On April 11, 2011, Ryan introduced H.Con.Res. 34, a federal budget for fiscal year 2012.[134] The House passed this Ryan Plan on April 15, 2011, by a vote of 235–193. Four Republicans joined all House Democrats in voting against it.[135][136] A month later, the bill was defeated in the Senate by a vote of 57–40, with five Republicans and most Democrats in opposition.[137]
On March 23, 2012 Ryan introduced a new version of his federal budget for the fiscal year 2013.[138] On March 29, 2012, the House of Representatives passed the resolution along partisan lines, 228 yeas to 191 nays; ten Republicans voted against the bill, along with all the House Democrats.[139] Ryan's budget seeks to reduce all discretionary spending in the budget from 12.5% of GDP in 2011 to 3.75% of GDP in 2050.[140]
Ryan has proposed that Medicaid be converted into block grants but with the federal government's share of the cost cut by some $800 billion over the next decade. Currently, Medicaid is administered by the states, subject to federal rules concerning eligibility, and the amount paid by the federal government depends on the number of people who qualify. His plan would also undo a Reagan-era reform by which the federal government prohibited the states from requiring that a patient's spouse, as well as the patient, deplete all of his or her assets before Medicaid would cover long-term care.[19][132][133][141]

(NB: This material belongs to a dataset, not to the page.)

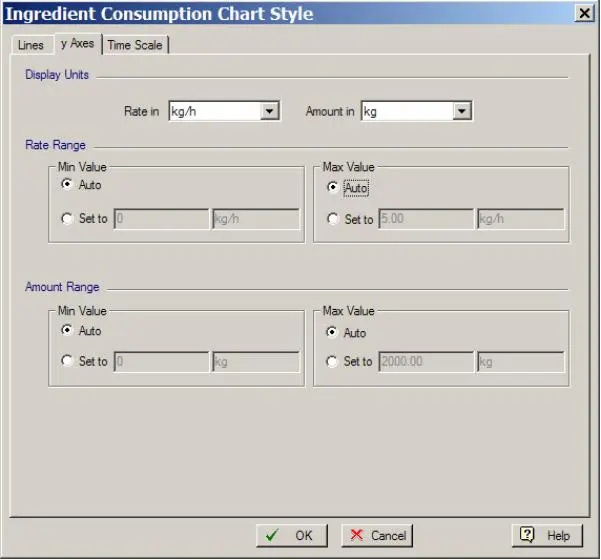Select Auto for Amount Range Min Value

pyautogui.click(x=67, y=331)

An analysis by the CBO showed that the Ryan plan would not balance the budget for at least 28 years, partly because the changes in Medicare would not affect anyone now older than 55.[142]Former U.S. Comptroller General David Walker and Maya MacGuineas, president of the Committee for a Responsible Federal Budget, praised the budget for making tough choices. Walker believes it needs to go even further, tackling Social Security and defense spending.[143] In contrast, David Stockman, Director of the Office of Management and Budget under President Ronald Reagan, has declared that Ryan's budget "is devoid of credible math or hard policy choices" and would "do nothing to reverse the nation's economic decline and arrest its fiscal collapse".[144]Ezra Klein also criticized the budget for making "unrealistic assumptions".[140] The Center on Budget and Policy Priorities was highly critical of Ryan's budget proposal, stating that it would shift income to the wealthy while increasing poverty and inequality.[145]
Parts of the 2012 Ryan budget were criticized by the United States Conference of Catholic Bishops for its proposed cuts to housing and food stamp programs.[146][147] Faculty and administrators of Georgetown University challenged what they called Ryan's "continuing misuse of Catholic teaching" when defending his plan,[148][149] but Ryan rejected their criticism.[150]

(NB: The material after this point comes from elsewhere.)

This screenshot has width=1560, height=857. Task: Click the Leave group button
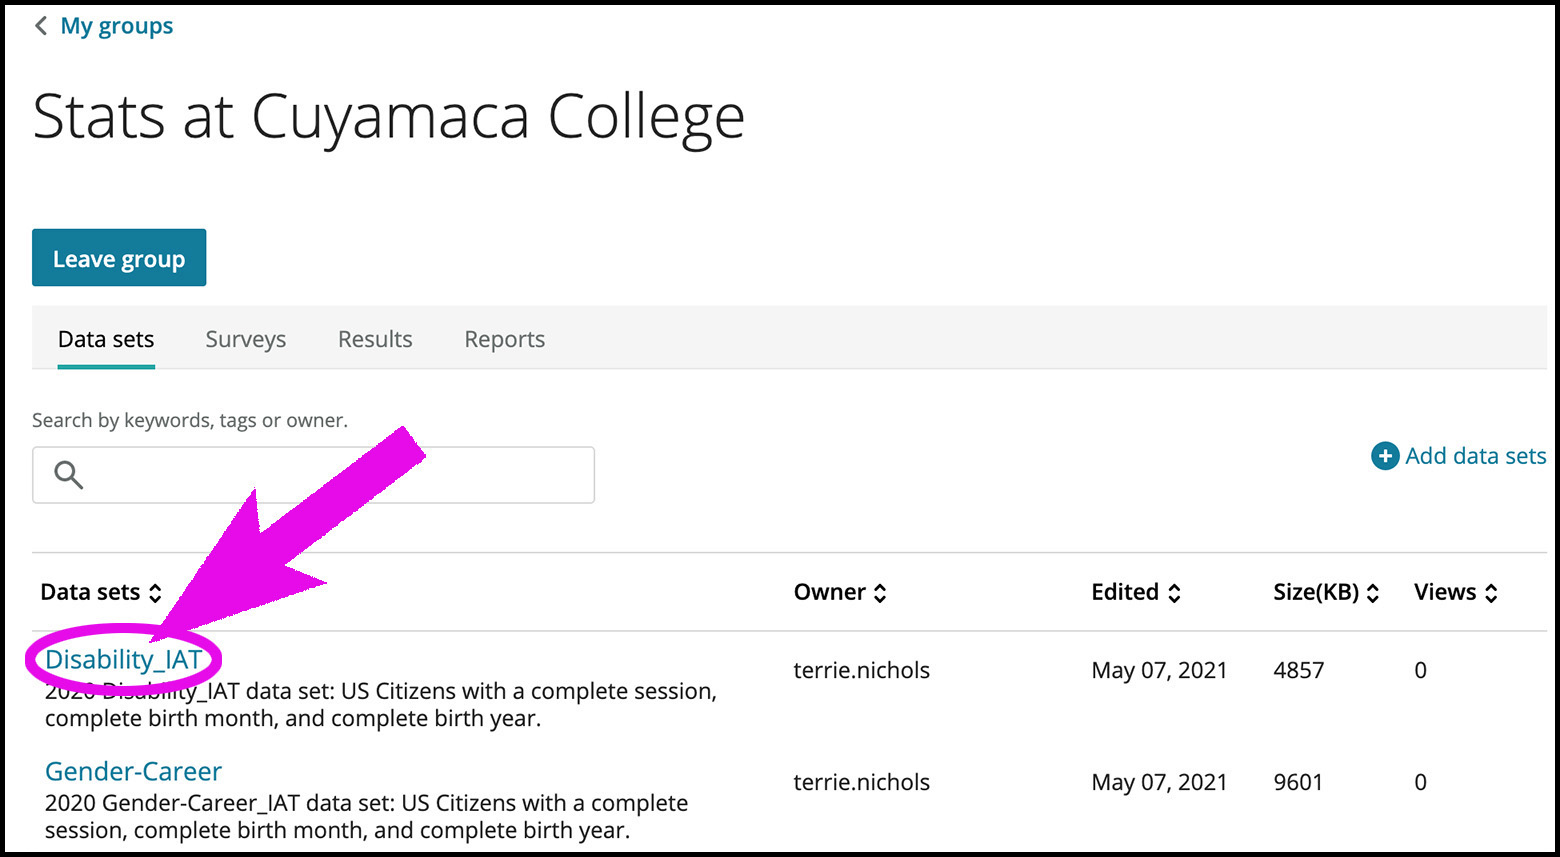coord(119,258)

In March 2013, Ryan submitted a new budget plan for Fiscal Year 2014 to the House. It would set to balance the budget by 2023 by repealing Obama's PPACA and institute federal vouchers into Medicare. [151] Ryan has cited health care, education and food safety as examples of "runaway" federal spending.[152] This budget, House Concurrent Resolution 25, was voted on by the House on March 21, 2013 and it passed 221-207.[153]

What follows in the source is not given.